Kieran Nightshade has approached without sound, his presence announcing itself only through the sudden chill in the air. “How inconsiderate.”
Air freezes in my lungs. Breath turns to ice crystals. The floor cracks under my feet from sudden cold. He’s not just cold—he’s Arctic.
Orion’s expression shifts to something complicated—not quite hostility, not quite respect. The temperature around us fluctuates wildly as their contrasting energies collide, hot and cold fronts creating atmospheric instability.
“Prince Nightshade.” Orion doesn’t step back, but tension radiates from him. “Didn’t realize combat demonstrations were your area of interest.”
“I make it my business to observe anything that defies explanation,” Kieran replies, his voice precise and carefully modulated. He turns to me, dark eyes assessing. “And our new professor is proving quite... defiant of explanation.”
“Meaning?”
“Meaning humans don’t typically execute forms that died with royal bloodlines.” His smile is all teeth. “Unless they’re not as human as they appear.”
Up close, he’s even more intimidating—aristocratic features set in perfect control, presence radiating power held deliberately in check. He steps just close enough to invade my personal space without actually touching me.
His scent reaches me—winter air and metal and something darker, like ink and ancient shadows. My lungs struggle against the instinct to breathe deeper, to draw more of that scent into my body.
“Professor Morgan,” he says my name like he’s testing the sound of it, each syllable precise and measured. “Your demonstration was... illuminating.”
“Your Highness,” I respond, adopting the formal address based on context clues.
“I don’t recall giving you permission to use my title,” he says, voice dropping lower as he leans slightly closer. “Though your reflexes for appropriate protocol are as surprisingly developed as your combat skills.”
The implied question hovers between us. Blood roars in my ears. I force steady eye contact while my feet shift to combat stance, body betraying what my mind denies.
“Military training includes diplomatic protocols,” I explain smoothly. “Identifying authority figures is survival-relevant.”
His mouth curves in something not quite a smile, the expression never reaching his eyes. “Is that what you’re doing, Professor? Surviving?”
“It’s what humans excel at,” I counter.
“Indeed.”
He steps even closer, his voice dropping to nearly a whisper. Snowflakes form on my eyelashes, the air between us so coldmy breath fogs visibly. His shadow extends unnaturally, curling around my boots like spectral fingers claiming territory.
“Though I find myself wondering what else you might excel at,” he murmurs, his words carrying a dual vibration that resonates somewhere deep in my chest.
He leans closer still, lips near my ear. Words in a language that doesn’t exist. Except I understand every syllable. They burn into my brain like brands. Ancient knowledge I shouldn’t possess. “The thorns remember what the mind forgets, little queen. Your blood calls to what your heart denies.”
Ice crawls down my spine where his breath brands me. The pendant sears cold while thorns answer with molten heat, my body a battleground between opposing hungers. I fight to keep my breathing steady, to maintain the neutral expression my training demands, but my pulse betrays me, hammering visibly at the base of my throat where I know he can see it.
“I don’t know what you’re talking about.”
“Don’t you?” His finger hovers over my sleeve, never quite touching. “Your pulse tells a different story. As do the patterns burning beneath fabric you think conceals them.”
Silver burns arctic against my throat, fighting the wildfire clawing up from my bones. Two opposing magics battle for control, with my body as the battlefield.
“I’m a quick study. Nothing more.”
“Quick study.” His laugh is winter wind through dead leaves. “Is that what we’re calling ancient muscle memory now? How... quaint.”
From the corner of my eye, I notice Orion taking a half-step closer, his posture shifting subtly to protective. The temperature rises again as his heat pushes against Kieran’s cold. Finnian’s detachment vanishes, replaced by undisguised concern as he watches our exchange.

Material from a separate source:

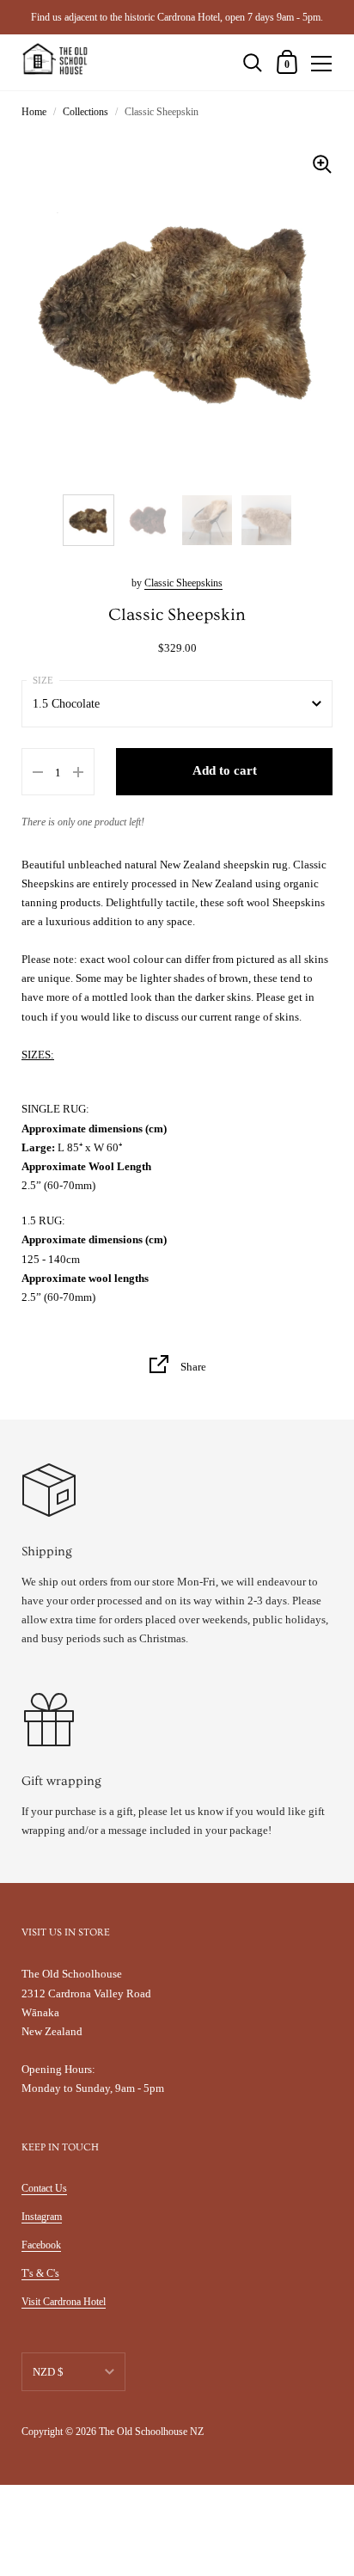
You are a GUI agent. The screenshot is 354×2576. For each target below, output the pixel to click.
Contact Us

Yet beneath the warning signals, a deeper, more disturbing response unfolds—a pull toward him that contradicts every survival instinct, as if some part of me recognizes something my conscious mind cannot name.
“Evidently.” His gaze holds mine for one more charged moment, the intensity of his focus like physical pressure against my skull. Frost patterns begin to form on the floor around my feet, spreading outward from where we stand. Our shadows merge. Move independently. Reach for each other while we stand apart. The darkness pulses like a heartbeat. Like recognition. Thorns blaze beneath my skin despite the arctic air around him.
Then he steps back, the pressure receding though not disappearing. The shadows reluctantly unwind from around my ankles, leaving ghostly cold imprints that linger like phantom touches.